(Dataset items)
--

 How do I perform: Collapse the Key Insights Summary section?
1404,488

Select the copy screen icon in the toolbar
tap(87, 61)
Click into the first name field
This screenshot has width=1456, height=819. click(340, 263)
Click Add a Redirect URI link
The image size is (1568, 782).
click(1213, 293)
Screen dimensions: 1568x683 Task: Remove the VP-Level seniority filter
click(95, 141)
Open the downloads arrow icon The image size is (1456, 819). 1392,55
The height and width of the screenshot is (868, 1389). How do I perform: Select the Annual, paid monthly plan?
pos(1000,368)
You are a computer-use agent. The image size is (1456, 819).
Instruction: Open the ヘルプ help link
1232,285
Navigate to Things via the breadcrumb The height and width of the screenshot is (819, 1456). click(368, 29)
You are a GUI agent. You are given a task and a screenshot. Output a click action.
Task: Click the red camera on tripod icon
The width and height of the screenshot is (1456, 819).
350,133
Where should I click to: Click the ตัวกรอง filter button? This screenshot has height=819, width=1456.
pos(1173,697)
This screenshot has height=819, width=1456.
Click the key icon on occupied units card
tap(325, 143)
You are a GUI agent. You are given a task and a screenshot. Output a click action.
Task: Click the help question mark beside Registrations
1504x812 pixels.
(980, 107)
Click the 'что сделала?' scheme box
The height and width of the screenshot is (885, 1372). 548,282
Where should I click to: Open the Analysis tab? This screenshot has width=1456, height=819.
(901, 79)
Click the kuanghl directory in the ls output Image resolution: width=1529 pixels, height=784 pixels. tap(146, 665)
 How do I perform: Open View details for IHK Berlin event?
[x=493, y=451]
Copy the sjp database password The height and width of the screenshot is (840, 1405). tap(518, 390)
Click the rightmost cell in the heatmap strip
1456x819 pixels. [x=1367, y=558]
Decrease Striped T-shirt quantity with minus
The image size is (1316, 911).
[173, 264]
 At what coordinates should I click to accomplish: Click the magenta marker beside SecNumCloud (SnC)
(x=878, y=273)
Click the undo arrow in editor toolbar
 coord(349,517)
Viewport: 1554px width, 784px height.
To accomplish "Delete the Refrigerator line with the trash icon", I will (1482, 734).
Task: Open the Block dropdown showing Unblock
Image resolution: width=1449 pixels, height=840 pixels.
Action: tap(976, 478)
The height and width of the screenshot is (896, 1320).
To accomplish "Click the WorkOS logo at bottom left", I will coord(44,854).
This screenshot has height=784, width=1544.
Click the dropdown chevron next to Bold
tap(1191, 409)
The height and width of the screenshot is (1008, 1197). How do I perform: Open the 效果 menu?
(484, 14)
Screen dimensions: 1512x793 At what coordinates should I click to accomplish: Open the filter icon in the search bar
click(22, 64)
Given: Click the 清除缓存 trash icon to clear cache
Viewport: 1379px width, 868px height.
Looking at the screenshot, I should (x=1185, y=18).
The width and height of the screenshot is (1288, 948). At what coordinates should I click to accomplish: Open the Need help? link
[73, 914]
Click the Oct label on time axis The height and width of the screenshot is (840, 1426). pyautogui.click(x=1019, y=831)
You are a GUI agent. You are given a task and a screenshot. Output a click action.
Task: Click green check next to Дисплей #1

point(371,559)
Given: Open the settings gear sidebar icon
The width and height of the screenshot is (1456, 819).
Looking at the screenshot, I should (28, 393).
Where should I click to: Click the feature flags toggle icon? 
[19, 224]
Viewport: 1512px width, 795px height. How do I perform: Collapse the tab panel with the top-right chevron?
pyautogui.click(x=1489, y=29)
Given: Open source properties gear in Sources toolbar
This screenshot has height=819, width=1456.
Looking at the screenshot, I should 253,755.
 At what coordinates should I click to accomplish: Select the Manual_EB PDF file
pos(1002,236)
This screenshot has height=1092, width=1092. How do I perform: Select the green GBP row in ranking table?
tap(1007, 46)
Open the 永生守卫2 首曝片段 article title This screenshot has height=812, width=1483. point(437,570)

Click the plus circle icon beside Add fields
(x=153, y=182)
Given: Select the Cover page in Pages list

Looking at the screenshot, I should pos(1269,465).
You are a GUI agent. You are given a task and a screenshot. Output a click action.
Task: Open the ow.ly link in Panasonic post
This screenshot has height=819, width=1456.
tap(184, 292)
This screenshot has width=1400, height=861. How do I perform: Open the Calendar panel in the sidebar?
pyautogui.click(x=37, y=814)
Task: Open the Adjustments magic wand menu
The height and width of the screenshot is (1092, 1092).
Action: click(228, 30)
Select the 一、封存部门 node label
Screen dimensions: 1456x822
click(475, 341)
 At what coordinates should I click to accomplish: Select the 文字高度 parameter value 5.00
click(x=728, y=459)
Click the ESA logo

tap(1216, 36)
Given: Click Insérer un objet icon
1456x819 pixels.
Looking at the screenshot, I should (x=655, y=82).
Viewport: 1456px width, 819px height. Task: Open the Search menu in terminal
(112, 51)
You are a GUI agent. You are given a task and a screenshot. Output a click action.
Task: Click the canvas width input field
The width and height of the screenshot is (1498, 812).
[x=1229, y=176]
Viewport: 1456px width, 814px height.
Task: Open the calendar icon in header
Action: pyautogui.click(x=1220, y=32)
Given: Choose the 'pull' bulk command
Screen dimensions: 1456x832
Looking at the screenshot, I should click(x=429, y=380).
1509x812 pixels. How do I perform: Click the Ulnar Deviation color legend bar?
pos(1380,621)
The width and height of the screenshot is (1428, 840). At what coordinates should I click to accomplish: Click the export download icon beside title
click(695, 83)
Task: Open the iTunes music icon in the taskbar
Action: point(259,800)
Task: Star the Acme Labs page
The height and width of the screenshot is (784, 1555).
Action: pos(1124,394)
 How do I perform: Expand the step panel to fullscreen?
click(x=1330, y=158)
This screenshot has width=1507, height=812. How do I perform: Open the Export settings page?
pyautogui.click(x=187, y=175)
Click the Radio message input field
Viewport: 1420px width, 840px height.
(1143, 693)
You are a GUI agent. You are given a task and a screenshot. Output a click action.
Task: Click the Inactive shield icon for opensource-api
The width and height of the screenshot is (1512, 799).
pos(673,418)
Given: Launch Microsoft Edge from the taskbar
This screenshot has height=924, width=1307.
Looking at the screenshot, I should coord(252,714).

--

**Exercise aim**
Each line that contains the string "gear" should be copied from the data above.

**Answer to this exercise**
Given: Open the settings gear sidebar icon
Given: Open source properties gear in Sources toolbar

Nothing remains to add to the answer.